- Church: Catholic Church
- Diocese: Diocese of San Lorenzo
- In office: 27 December 2008 – 19 November 2014
- Predecessor: Adalberto Martínez Flores
- Successor: Joaquín Hermes Robledo Romero
- Previous posts: Bishop of Villarrica del Espíritu Santo (1990-2008) Auxiliary Bishop of Villarrica del Espíritu Santo (1990) Titular Bishop of Iunca in Mauretania (1979-1990) Auxiliary Bishop of Villarrica (1979-1990)

Orders
- Ordination: 19 December 1964
- Consecration: 1 May 1979 by Felipe Santiago Benítez Ávalos

Personal details
- Born: 19 September 1939 Borja, Guairá Department, Paraguay
- Died: 19 November 2014 (aged 75)

= Sebelio Peralta Álvarez =

Sebelio Peralta Álvarez (19 September 1939 - 19 November 2014) was a Roman Catholic bishop.

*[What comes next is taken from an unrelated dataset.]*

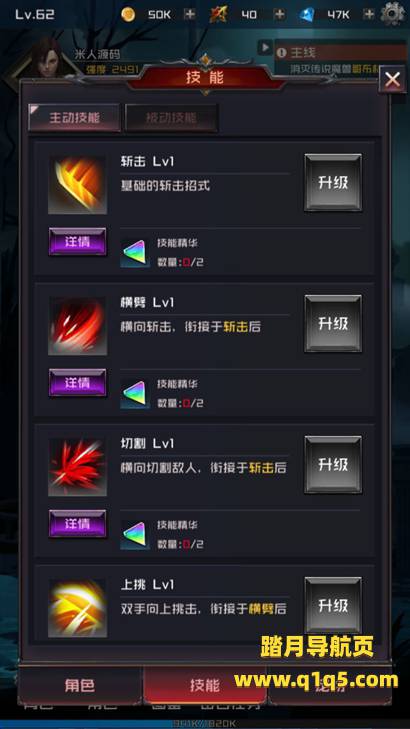Screen dimensions: 410x729
Task: Open the 角色 bottom tab
Action: [80, 685]
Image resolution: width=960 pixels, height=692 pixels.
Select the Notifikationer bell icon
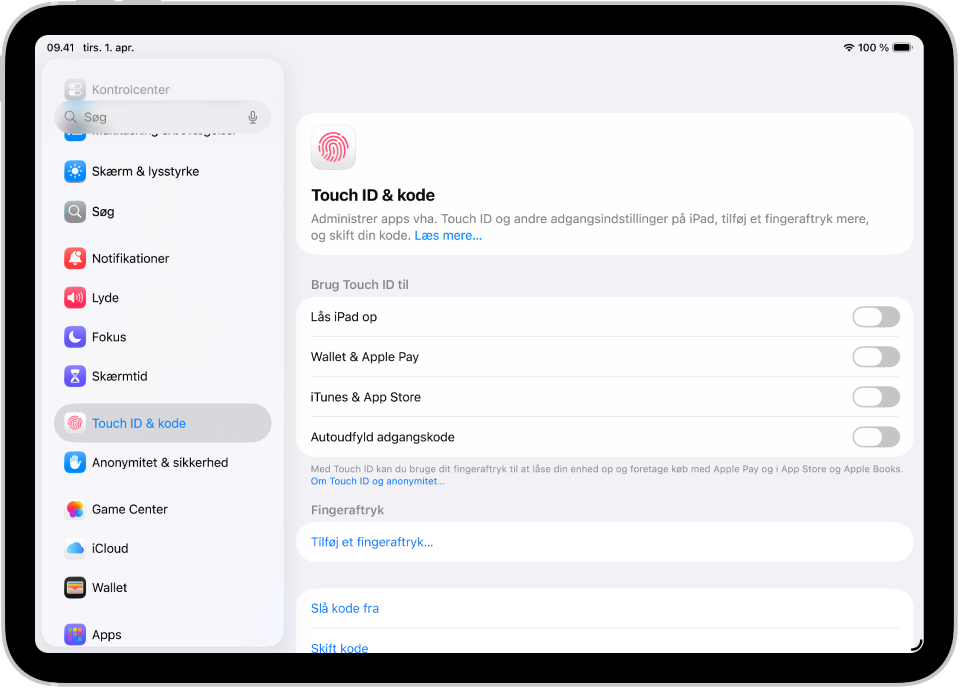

Ordained to the priesthood in 1964, Peralta Álvarez was named auxiliary bishop of the Roman Catholic Diocese of Villarrica, Paraguay in 1979. He was then named bishop of the Diocese of Villerrica del Espíritu Santo in 1990. In 2008, he was named bishop of the Roman Catholic Diocese of San Lorenzo.